### Directions for this task
Transcribe each record word for word. Skip the images.

+===+

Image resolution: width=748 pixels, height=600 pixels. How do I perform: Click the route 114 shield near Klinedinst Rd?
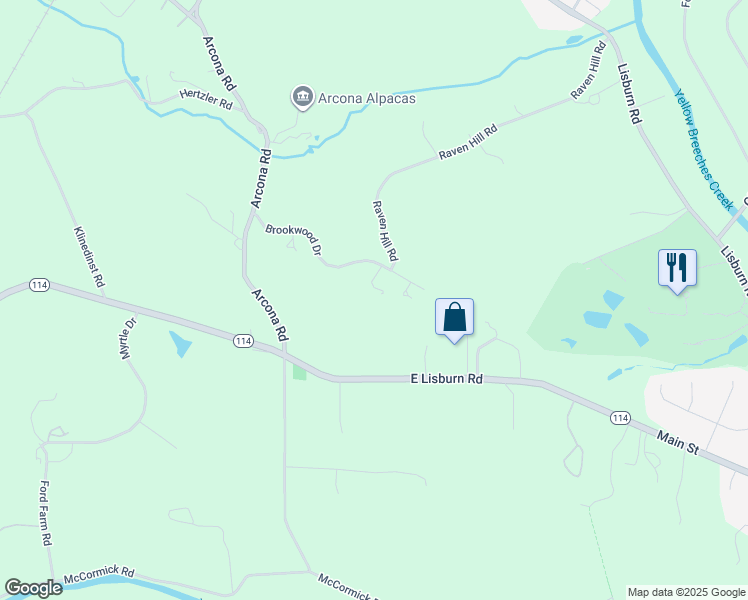(39, 285)

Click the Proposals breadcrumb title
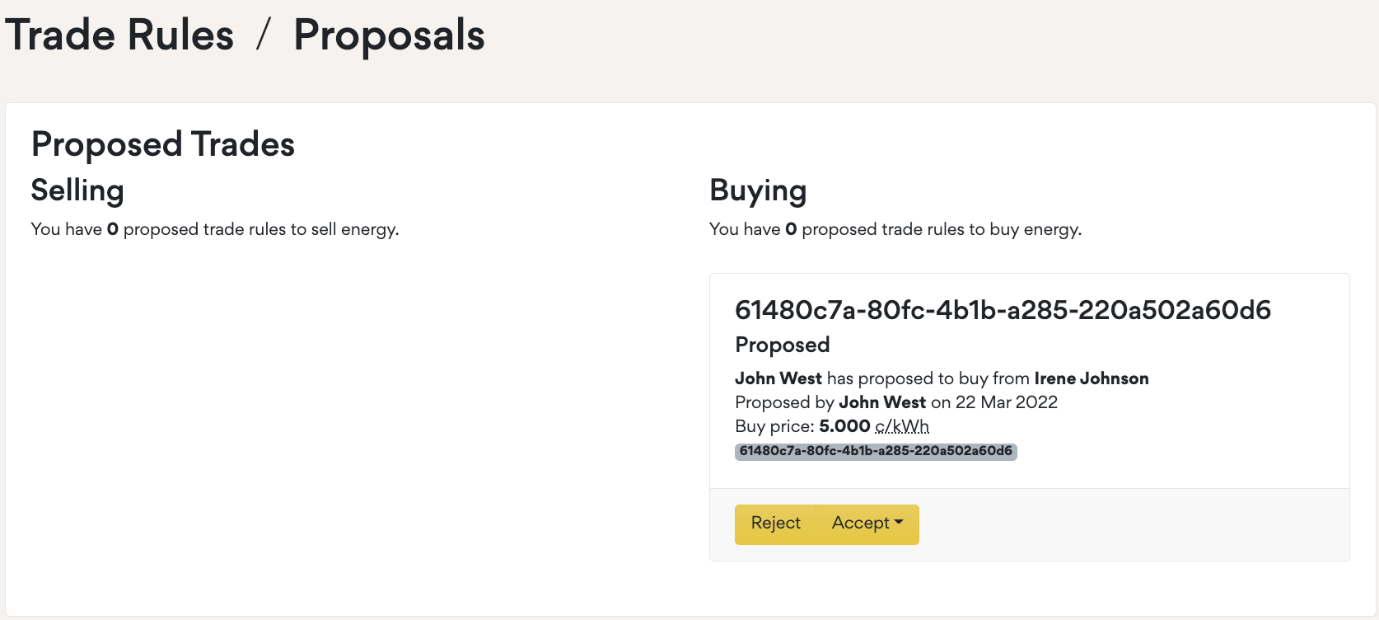point(389,36)
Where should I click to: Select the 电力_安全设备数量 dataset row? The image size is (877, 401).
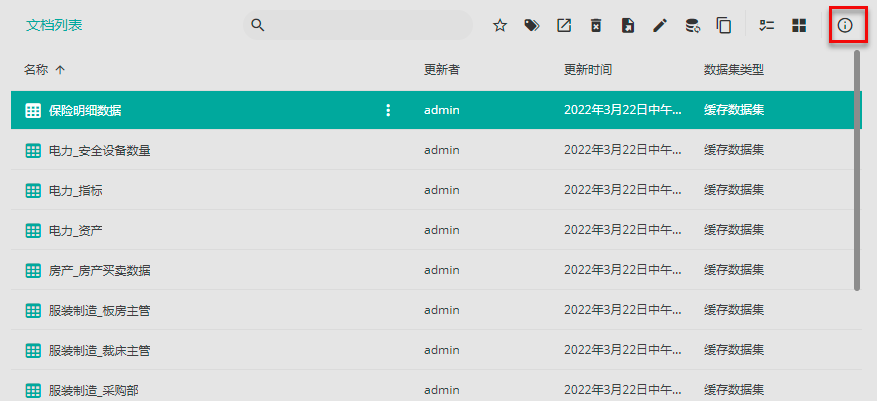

+===+

### Output for this exercise
Image resolution: width=748 pixels, height=600 pixels. How do I perform: Click the route 114 shield near Klinedinst Rd?
(39, 285)

Click the Proposals breadcrumb title
point(389,36)
Where should I click to: Select the 电力_安全设备数量 dataset row? The image size is (877, 401).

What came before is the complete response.